At work I was awash in Netto and Nume (see gorgeous cradle above) and artisanal German toys, and I was determined to carry over that minimalist aesthetic and quality craftsmanship to my baby’s nursery—heck, to motherhood itself. If the subject came up in conversation, other parents were prone to a smirk or an all-knowing smile. Just wait and see, they told me, your priorities will change. I swore they would not. High design and beautiful objects, or bust.
I began to cave not two weeks after my girl was born. The object of my undoing: A play mat. The culprit: My mother-in-law. In my hormone-induced state she was able to convince me that our unadorned, organic cotton bassinet, lovely as it looked in the living room, was perhaps, for the newborn, a tad…boring.
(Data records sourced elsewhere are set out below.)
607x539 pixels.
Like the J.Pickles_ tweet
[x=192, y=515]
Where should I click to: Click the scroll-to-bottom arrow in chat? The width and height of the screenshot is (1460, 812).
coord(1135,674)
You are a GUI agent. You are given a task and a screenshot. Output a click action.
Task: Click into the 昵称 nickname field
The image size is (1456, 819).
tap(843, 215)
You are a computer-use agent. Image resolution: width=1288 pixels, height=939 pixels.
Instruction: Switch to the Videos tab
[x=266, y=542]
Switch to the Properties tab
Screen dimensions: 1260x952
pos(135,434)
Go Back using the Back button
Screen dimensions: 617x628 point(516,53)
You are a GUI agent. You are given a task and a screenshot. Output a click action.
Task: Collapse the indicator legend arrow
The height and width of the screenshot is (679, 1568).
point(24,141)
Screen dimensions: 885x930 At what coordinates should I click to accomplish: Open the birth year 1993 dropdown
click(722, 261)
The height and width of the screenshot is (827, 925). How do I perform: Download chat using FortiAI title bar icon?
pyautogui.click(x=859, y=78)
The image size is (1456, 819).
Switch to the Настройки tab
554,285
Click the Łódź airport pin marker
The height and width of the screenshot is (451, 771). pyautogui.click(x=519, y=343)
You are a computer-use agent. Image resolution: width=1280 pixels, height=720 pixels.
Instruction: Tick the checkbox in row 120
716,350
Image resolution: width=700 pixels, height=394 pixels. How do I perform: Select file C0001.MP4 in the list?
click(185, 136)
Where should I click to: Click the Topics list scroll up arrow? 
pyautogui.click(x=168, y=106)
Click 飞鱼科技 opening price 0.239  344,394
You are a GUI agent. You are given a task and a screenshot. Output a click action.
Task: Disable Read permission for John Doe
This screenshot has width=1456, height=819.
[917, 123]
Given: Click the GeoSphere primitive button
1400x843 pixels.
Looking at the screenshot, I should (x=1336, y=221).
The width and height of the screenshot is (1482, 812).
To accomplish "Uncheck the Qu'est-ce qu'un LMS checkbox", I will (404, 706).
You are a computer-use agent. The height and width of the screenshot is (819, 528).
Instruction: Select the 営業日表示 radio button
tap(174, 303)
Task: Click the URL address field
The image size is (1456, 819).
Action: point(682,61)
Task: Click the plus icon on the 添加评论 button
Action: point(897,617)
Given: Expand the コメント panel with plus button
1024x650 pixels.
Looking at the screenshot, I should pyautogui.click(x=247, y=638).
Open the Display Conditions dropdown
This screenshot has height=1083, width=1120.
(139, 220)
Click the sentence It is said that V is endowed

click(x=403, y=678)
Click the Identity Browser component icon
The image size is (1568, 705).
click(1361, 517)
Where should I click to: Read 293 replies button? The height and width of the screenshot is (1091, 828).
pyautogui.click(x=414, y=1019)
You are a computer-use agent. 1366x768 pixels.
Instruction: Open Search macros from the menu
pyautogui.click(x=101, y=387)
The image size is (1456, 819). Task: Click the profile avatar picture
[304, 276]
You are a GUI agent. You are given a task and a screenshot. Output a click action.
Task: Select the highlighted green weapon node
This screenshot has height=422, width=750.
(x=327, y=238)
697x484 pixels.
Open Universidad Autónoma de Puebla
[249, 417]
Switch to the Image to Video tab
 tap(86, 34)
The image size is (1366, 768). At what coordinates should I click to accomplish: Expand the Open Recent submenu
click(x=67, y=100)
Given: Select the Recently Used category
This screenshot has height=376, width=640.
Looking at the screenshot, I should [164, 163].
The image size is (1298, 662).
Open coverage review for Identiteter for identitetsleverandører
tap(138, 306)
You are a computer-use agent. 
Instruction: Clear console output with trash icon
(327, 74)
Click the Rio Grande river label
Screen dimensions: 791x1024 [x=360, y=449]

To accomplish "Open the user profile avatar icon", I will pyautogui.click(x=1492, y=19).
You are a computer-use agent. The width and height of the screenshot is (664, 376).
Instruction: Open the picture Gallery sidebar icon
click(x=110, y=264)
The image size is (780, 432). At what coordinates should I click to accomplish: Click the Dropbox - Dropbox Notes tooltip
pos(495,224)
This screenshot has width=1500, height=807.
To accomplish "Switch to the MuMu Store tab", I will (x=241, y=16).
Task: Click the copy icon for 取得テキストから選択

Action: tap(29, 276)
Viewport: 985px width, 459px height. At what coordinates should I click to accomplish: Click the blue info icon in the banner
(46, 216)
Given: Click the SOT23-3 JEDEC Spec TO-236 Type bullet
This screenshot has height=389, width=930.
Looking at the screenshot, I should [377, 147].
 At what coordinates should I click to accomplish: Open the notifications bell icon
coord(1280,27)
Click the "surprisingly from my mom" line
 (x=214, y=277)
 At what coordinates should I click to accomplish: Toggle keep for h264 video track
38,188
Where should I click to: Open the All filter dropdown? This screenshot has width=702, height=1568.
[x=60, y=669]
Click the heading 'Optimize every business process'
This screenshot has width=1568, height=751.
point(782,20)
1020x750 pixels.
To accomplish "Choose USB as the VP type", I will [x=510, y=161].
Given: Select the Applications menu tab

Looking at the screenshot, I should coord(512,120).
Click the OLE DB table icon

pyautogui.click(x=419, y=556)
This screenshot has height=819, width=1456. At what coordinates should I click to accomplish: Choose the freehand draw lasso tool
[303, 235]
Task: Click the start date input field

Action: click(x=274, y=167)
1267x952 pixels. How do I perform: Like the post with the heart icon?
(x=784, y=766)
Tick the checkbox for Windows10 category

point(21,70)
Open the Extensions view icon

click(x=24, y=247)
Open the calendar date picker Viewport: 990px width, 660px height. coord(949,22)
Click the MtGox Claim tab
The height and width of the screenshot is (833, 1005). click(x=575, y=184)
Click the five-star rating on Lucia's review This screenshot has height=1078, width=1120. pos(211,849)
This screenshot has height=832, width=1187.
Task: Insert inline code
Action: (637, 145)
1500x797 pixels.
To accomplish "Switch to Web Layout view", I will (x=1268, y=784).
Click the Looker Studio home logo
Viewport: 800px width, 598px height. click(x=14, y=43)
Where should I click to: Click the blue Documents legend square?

I gave in because suddenly (obviously) I cared about nothing save my daughter’s happiness.
And so it came to be that our apartment was home to a candy-colored, excessively-patterned, no-doubt polyester apparatus. They don’t make play mats from plywood and linen, after all. Nor should they. And in my ongoing process of embracing all that is fun and functional (yes, we now own a Diaper Genie), I have come to appreciate the highest achievement in kid design: products that satisfy both parent and child with smarts, style, and high play-value. A perfect example is the brand new vintagy-sweet play mat from Woodours. Next time around, I’m totally going to put it on my registry.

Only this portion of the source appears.